Missy Magazine 01/20, Filmrezis, Jenseits des Sichtbaren
©kinofreund eG 2019

„Die Kunstgeschichte muss umgeschrieben werden“ – der Titel des „SZ“-Artikels mag etwas reißerisch wirken, passt aber perfekt, wenn man einmal verstanden hat, dass eine der bedeutendsten europäischen Künstlerinnen des 20. Jahrhunderts schlicht vergessen wurde. Seit jeher wurde davon ausgegangen, dass Wassily Kandinsky 1911 das erste abstrakte Gemälde geschaffen hat. Blöd nur, dass bereits 1906 solch ein Bild entstanden ist. Die schwedische Malerin Hilma af Klint, 1862 in eine Familie von Seeoffizieren geboren und später herausragende Studentin der Königlichen Akademie der freien Künste in Stockholm, ist zwar teilweise für ihre naturalistischen Werke bekannt, ihr abstraktes Schaffen hingegen blieb der Öffentlichkeit lange verborgen. Da ihre Arbeiten zu Lebzeiten nie öffentlich gezeigt wurden, sah auch das MoMA keinen Anlass, sie in seine Sammlung aufzunehmen.

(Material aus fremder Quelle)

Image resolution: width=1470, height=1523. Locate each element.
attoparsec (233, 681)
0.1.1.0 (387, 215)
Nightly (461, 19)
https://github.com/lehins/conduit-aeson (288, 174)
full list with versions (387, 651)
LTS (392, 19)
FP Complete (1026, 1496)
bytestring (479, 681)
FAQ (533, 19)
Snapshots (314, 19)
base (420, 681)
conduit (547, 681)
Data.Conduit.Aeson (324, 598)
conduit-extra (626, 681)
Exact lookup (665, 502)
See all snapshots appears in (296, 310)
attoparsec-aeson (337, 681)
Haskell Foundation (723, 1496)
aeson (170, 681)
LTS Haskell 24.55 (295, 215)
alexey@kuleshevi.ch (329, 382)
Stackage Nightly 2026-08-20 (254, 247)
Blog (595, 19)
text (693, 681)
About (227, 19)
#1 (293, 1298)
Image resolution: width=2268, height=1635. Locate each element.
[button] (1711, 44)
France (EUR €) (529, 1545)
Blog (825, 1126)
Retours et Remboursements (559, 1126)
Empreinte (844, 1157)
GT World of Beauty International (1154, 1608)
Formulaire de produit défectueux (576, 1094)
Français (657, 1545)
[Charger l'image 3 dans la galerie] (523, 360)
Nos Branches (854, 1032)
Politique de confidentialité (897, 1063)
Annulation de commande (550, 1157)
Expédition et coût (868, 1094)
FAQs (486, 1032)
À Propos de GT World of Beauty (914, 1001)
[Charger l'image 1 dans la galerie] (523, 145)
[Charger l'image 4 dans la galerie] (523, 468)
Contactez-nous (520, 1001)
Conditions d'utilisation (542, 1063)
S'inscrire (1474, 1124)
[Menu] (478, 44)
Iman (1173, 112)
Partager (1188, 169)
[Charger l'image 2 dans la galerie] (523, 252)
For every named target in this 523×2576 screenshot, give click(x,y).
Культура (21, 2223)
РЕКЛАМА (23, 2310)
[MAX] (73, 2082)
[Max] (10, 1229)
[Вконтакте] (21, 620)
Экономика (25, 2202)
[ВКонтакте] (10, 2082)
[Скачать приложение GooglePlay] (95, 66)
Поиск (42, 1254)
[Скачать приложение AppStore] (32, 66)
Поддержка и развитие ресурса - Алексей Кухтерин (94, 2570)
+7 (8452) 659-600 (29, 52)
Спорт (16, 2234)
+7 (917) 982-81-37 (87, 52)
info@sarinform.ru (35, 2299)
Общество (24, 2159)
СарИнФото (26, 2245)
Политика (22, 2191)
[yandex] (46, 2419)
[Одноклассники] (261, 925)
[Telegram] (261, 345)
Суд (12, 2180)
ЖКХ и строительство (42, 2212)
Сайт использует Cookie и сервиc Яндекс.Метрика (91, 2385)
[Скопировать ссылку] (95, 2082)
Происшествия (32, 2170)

Nun hat sich Regisseurin Halina Dyrschka aufgemacht, das zu ändern. In ihrer Reportage zeigt sie in ruhigen Sequenzen und Interviews, welch bedeutende Pionierin Hilma af Klint war und welche Umstände dazu geführt haben, dass erst im Jahre 2018 ein Teil ihrer insgesamt 1500 Gemälde im Guggenheim Museum ausgestellt wurde. Am Ende kann man nicht verstehen, warum dieser herausragenden Forscherin und Künstlerin, die sich mit den Schnittstellen von Naturwissenschaften, Spiritualität und Kunst auseinandersetzte, immer noch nicht die Beachtung geschenkt wird, die ihr zusteht.

Hilma af Klint – Jenseits des Sichtbaren DE 2018. Regie: Halina Dyrschka. 98 Min., Start: 05.03.

Dieser Texte erschienen zuerst in Missy 01/20.